Çıkarılan Metin:
***

Güneşin ısı ve ışığını tüm varlığıyla hissettirdiği bir balkondan baktığın alem, senin seyir tependir. Seyre doymak ve seyre dalmaktır senin seyir defterindeki notlar. Gün ışığı alan çiçeklerinin coşkusuyla renklenmiş balkonunda, keyif tatmaktan başka bir duygu hissetmemişsindir ve bu minvalde gördüğün dünya, sana çok güzel gelmektedir.
Fatih Sultan Mehmet'in yazdığı şiirlerden bir tanesinde; "Kınamayın, dalgıç inci arıyor diye kınanır mı hiç?" dizesini okuduktan sonra, sanırım o inci tanesini aramak için gelmişiz dünyaya diye bir aydınlanma yaşamıştım. Madem derdimiz kendi incimizi bulabilmek, kendimiz olanın dışındaki bu hırsımız ve sahiplenişimiz niye? Seyir tepesi eylediğimiz balkonun güzelliğini, neden bir uçurum kenarı olarak yorumlayıp, korku sahnesine dönüştürüyoruz? Neden mi?

***

Bir veri kümesinden alıntı:

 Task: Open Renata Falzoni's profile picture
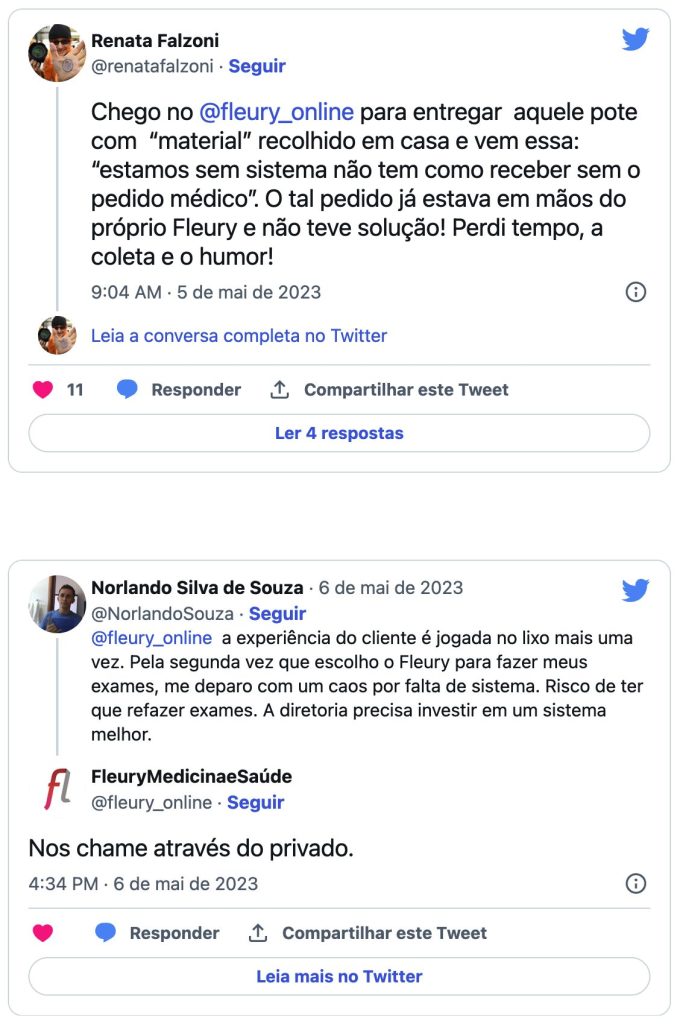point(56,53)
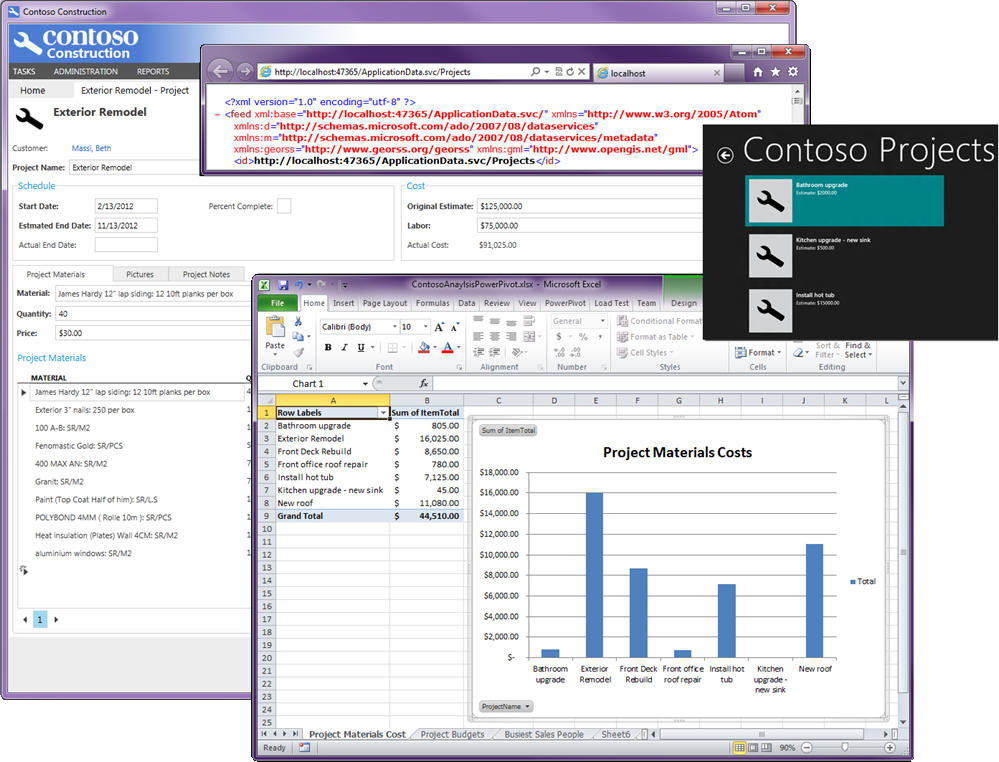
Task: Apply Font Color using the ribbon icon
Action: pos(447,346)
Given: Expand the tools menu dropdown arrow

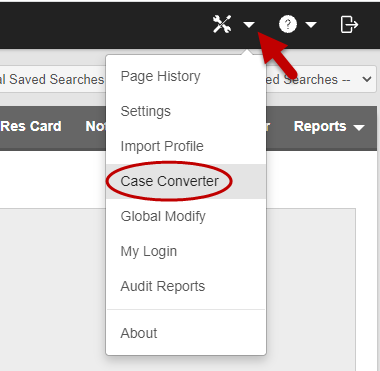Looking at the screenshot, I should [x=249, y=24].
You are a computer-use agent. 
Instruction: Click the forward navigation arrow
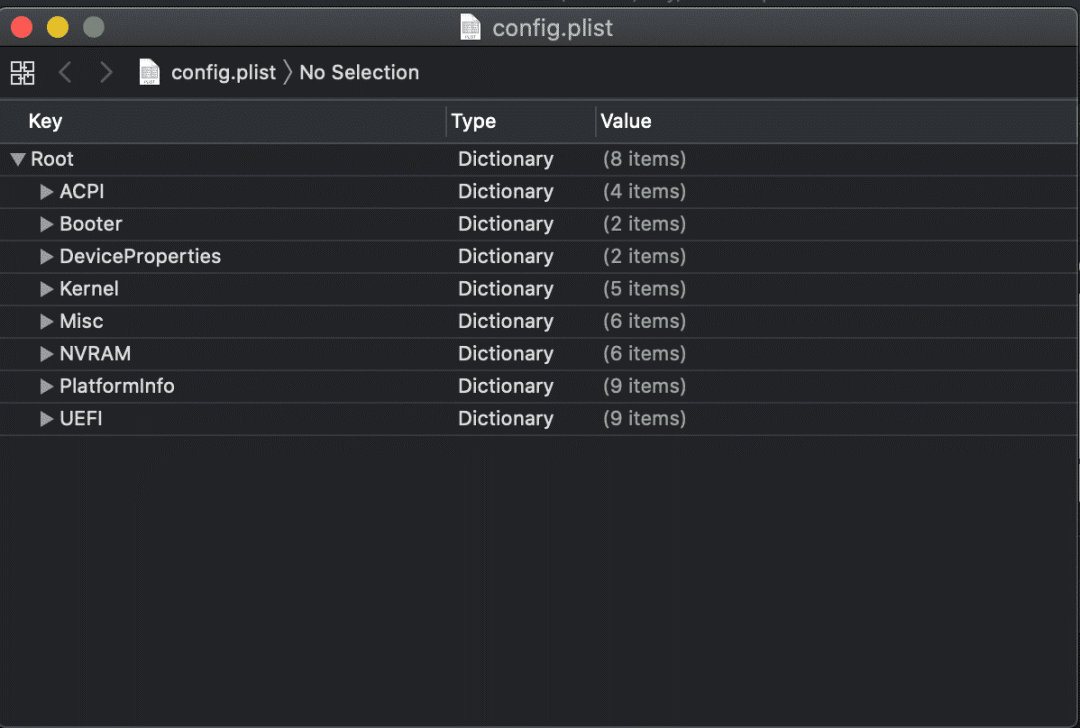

***

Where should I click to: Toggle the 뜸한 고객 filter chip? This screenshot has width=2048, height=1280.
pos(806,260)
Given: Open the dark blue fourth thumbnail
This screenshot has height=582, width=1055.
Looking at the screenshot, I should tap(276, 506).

***

Görevin Amacı:
Balkonu bir seyir tepesine benzeten deneme metnini, son cümlesinin ardından devam ettiriniz.

Görev Çıktısı:
Çünkü; dünya yurdunun netameli olduğunu düşünüyoruz. Her şeyin göründüğü haline güvenmeyip, gizli bir tehlikesi olduğunu düşünüyor ve ona göre yaşıyoruz. Netameli bu dünya çünkü sürekli başımıza iş açıyor. Ve sürekli olarak "haydi yürüyelim ve bir an önce çıkalım bu netameli yerden" der gibi bir hâl ile yaşayıp gidiyoruz. Bu hal de, yaşadığımız anları, yaşadığımızı sandığımız anlara dönüştürüyor maalesef. An ‘da kalabilmek ne mümkün, dedim ya çünkü netameli bu dünya.
Eee peki ne yapacağız? Nasıl ve ne şekilde devam edeceğiz hayat yolumuza?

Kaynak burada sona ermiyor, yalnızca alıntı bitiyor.